Figure 2. Lorsque l’écran est visible des collègues, la discrétion de la pratique peut passer par un « camouflage » des traits les plus ostensibles de l’interface. Autrement dit, l’apparence par défaut, représentée en haut, peut être modifiée. Dans l’exemple en bas, elle ressemble à une feuille de tableur, et s’intègre ainsi aux fenêtres qui l’entourent. D’autres joueurs adoptent la sobriété d’une page blanche et sans images.

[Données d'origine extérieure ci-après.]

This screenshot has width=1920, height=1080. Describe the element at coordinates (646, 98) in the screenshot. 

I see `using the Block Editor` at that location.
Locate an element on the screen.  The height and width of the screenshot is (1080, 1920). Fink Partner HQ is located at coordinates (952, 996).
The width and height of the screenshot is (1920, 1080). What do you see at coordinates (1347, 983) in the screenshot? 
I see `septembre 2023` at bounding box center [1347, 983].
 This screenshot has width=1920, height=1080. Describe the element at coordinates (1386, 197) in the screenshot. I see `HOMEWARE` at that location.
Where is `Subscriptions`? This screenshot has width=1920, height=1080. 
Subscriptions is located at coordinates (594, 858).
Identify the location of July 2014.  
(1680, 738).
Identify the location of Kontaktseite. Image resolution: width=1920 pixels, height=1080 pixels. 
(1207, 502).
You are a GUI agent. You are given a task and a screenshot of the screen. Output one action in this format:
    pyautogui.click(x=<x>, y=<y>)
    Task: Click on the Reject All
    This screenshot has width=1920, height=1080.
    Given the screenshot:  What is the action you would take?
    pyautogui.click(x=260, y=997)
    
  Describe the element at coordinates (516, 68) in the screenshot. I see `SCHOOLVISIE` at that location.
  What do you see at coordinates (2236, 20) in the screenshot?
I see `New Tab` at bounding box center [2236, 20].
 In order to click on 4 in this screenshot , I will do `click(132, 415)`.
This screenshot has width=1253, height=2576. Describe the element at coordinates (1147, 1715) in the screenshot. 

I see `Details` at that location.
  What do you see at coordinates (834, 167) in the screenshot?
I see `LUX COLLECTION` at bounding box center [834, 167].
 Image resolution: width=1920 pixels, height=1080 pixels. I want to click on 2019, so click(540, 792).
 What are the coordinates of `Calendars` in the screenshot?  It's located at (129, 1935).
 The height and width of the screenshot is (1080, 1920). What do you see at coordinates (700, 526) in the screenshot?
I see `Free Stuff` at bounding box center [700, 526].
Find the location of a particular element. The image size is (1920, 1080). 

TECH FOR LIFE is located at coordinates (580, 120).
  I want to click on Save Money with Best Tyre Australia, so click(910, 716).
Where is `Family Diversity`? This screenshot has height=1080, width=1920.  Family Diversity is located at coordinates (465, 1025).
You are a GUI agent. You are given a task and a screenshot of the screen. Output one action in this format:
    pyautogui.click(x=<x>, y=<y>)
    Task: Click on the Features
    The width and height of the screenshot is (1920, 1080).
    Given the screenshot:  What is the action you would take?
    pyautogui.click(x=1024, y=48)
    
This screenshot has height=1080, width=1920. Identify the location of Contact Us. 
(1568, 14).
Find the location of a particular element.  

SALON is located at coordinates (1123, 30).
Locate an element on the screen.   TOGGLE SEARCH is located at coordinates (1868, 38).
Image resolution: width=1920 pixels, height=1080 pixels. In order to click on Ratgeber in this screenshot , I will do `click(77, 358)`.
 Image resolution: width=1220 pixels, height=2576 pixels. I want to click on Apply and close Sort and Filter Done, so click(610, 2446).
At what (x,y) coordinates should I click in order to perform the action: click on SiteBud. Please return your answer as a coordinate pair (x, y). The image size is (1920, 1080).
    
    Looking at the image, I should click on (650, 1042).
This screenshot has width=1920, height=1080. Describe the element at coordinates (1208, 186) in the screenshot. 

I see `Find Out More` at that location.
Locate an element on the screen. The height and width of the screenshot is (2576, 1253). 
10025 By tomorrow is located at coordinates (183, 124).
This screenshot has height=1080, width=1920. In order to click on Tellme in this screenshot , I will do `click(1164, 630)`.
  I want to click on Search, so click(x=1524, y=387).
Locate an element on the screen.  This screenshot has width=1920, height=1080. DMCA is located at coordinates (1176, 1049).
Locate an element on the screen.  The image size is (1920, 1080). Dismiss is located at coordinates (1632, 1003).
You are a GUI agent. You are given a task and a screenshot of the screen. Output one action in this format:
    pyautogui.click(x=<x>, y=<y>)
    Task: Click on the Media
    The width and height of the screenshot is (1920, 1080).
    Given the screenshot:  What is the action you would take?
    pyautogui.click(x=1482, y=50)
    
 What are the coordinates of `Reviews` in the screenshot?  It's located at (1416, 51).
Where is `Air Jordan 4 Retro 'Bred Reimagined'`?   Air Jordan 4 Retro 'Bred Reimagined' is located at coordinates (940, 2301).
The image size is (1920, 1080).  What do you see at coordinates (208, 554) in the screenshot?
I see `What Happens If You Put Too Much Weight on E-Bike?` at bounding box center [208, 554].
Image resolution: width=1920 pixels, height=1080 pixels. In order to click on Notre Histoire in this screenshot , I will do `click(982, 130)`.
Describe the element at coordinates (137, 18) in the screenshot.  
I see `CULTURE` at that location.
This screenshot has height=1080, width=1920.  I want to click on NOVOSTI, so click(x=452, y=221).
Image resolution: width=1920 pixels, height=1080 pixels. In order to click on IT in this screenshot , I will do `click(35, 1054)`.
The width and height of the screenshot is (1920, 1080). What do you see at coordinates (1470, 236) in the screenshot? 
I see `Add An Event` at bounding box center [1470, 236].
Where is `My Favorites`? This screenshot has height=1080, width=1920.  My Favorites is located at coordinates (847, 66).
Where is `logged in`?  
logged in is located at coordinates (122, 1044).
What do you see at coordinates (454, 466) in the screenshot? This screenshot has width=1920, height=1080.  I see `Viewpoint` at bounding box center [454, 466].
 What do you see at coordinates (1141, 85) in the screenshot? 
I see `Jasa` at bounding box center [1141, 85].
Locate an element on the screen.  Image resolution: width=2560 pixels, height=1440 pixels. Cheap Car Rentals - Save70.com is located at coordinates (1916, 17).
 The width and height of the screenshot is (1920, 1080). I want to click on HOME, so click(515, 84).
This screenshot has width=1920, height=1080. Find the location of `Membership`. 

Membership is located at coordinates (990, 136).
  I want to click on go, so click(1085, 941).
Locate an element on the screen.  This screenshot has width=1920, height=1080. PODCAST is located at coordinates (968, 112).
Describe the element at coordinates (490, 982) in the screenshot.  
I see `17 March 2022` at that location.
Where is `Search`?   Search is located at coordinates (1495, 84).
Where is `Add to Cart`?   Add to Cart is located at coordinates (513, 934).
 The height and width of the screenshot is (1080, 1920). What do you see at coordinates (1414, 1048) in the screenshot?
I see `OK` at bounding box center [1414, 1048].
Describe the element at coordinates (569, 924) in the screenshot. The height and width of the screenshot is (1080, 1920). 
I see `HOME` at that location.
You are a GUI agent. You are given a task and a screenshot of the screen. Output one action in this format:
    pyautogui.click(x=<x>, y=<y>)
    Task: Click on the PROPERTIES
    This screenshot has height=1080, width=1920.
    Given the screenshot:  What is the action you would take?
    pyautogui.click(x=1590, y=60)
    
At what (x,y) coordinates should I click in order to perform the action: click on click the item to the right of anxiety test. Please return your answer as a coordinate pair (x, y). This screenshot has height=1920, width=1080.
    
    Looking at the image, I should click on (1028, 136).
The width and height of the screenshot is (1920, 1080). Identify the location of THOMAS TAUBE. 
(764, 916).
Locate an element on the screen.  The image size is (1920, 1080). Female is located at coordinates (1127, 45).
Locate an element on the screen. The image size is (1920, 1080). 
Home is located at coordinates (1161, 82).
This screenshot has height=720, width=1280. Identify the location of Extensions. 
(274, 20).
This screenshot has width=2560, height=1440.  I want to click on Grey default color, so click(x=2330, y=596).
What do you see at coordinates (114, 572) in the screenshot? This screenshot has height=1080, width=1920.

Une autre contrainte est celle des collègues de travail. Si l’activité de jeu se fait discrète, c’est ainsi d’abord vis-à-vis d’eux, plus que de la hiérarchie. Et la dissimulation ne suffit pas, comme l’illustrent les limites du « pack Camouflage » (Figure 2), qui ne peut faire illusion que si le salarié utilise au quotidien un tableur dans son travail. Et lorsque ses collègues ont l’habitude d’Excel, ils repèrent d’un coup d’œil les anomalies. La discrétion de l’activité de jeu engage plutôt deux autres facteurs : d’une part, l’orientation de l’écran et la position relative des collègues, qui sont communément prises en compte ; d’autre part, les moments où l’on joue. Si les enquêtés jouent sur internet depuis leur lieu de travail, force est de constater qu’ils ne jouent pas avec leurs collègues. Il s’agit au contraire de petits moments solitaires, loin des parties en réseau entre collègues décrites dans d’autres enquêtes (Weinberger, 2003), et de l’ambiance du jeu, que l’on peut décrire depuis l’espace en ligne comme une entreprise collective, et parfois créative (Boutet, 2010). Or, vis-à-vis des collègues, l’activité est discrète, et le jeu, tout au plus un sujet à plaisanterie (« tu joues un troll ? »), sauf bien sûr si d’autres y jouent aussi, et en font alors un sujet de conversation. Mais la narration de moments où s’entrecroisent relations en jeu et relations entre collègues montre que les deux registres sont d’ordinaire séparés :

« Donc mon collègue, (…) quand c’était pour la guerre du chaos on se tapait dessus (…) Sur ce coup là, on était mort de rire quand on a commencé à se taper l’un sur l’autre, alors qu’on était dans la même pièce, et qu’il y avait des choses qu’il ne fallait pas qu’on se dise l’un à l’autre. Là vraiment l’IRL… le jeu est passé dans la vie réelle d’une façon… (…) Heureusement on a beaucoup d’humour et on s’est un petit peu dit des trucs sans oublier que le joueur c’est pas le troll »

(Nathalie, documentaliste).

Les collègues connaissent d’autant moins le jeu que l’activité est rarement explicitée. En pratique, elle est en effet moins « négociée » qu’« insérée », en toute discrétion, dans l’emploi du temps individuel. Si les collègues ne sont le plus souvent pas dupes, leur accord reste néanmoins implicite. Ne pas aller prendre la pause café avec les autres est ainsi une manière de signifier que jouer sur internet est sa façon à soi de prendre sa pause. Symétriquement, les joueurs, même quand ils sont partenaires dans le jeu, connaissent très peu de choses de leurs métiers respectifs. Il arrive bien sûr que l’un ou l’autre évoque son travail, et ceux qui jouent longtemps ensemble en ont parfois une petite idée. Mais le seul élément qui transparaît toujours dans l’activité de jeu relève des rythmes quotidiens, car ils sont la trame sur laquelle se coordonner.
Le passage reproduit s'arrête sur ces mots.